Agree, this is a problem. Forming bubbles with grandparents (when they are 65+ years) or the vulnerable should be done as a last resort

motherrunner · 03/01/2021 19:14

DH and I are secondary teachers and have 2 primary ages DC. We have no support/childcare bubbles. Since Sept we haven’t seen anyone other than each other, shop workers for our weekly shop and the 1000 pupils we come into contact with.

Support bubbles aren’t the problem, schools are.

OublietteBravo · 03/01/2021 19:16

I think they should simplify the rules and allow every household to be in a bubble with one other household. No exceptions. No switching bubbles. Easy to understand and much fairer than the current rules.

Saylethewayles · 03/01/2021 19:18

I think they should simplify the rules and allow every household to be in a bubble with one other household. No exceptions. No switching bubbles.
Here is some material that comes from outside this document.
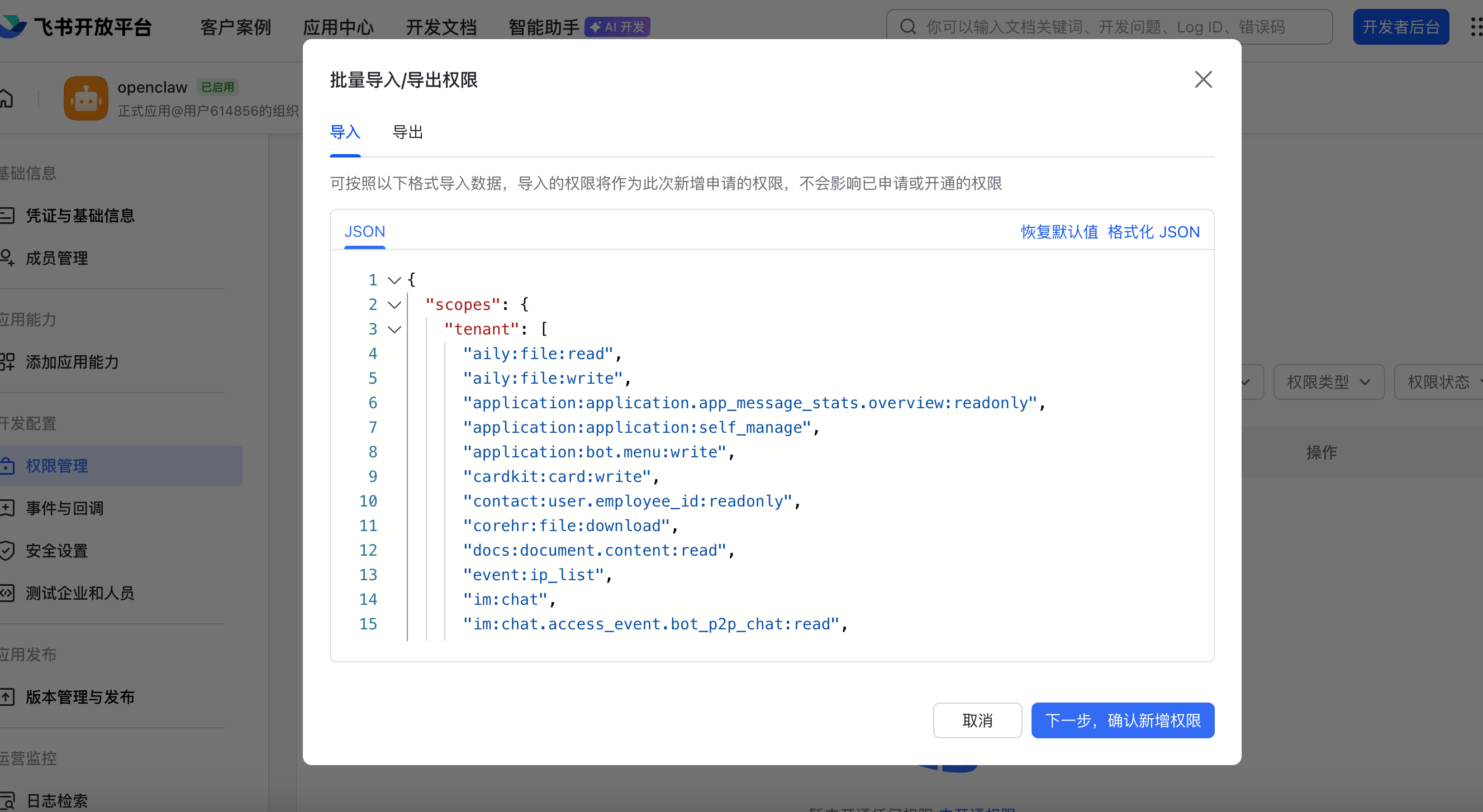The width and height of the screenshot is (1483, 812).
Task: Switch to the 导出 tab
Action: click(x=407, y=132)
Easy to understand and much fairer than the current rules.

Actually I agree and think compliance would increase if this were allowed.

Quaagars · 03/01/2021 19:18

Can't believe people want us to be more like a Chinese government.
WTF have we become, it's playing fucking havoc with people's mental health in my opinion.
Of course the virus is serious, and I'm following all rules/guidelines, but I think some have taken leave of their senses and lost all persepective.
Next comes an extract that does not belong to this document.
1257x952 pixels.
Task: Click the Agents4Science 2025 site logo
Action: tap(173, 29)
springdale1 · 03/01/2021 19:20

I would have loved a childcare bubble when my husband deployed unexpectedly in the first lockdown. Our baby was a week and a half old. If you’ve not been there you can’t really say whether they are worthwhile or not. Our nearest family is four hours away so I was completely alone. Is easy to make all these sweeping statements but the reality for many people is quite different.

trulydelicious · 03/01/2021 19:22

@lljkk

No one has any specific data to show bubbles are a widespread driver

Research may never be conducted on this, or if it was, it may end up being inconclusive

How can one not believe that in most instances bubbles do not increase transmission?

I think that for some risks, common sense has to prevail rather than insisting on seeing 'specific data'.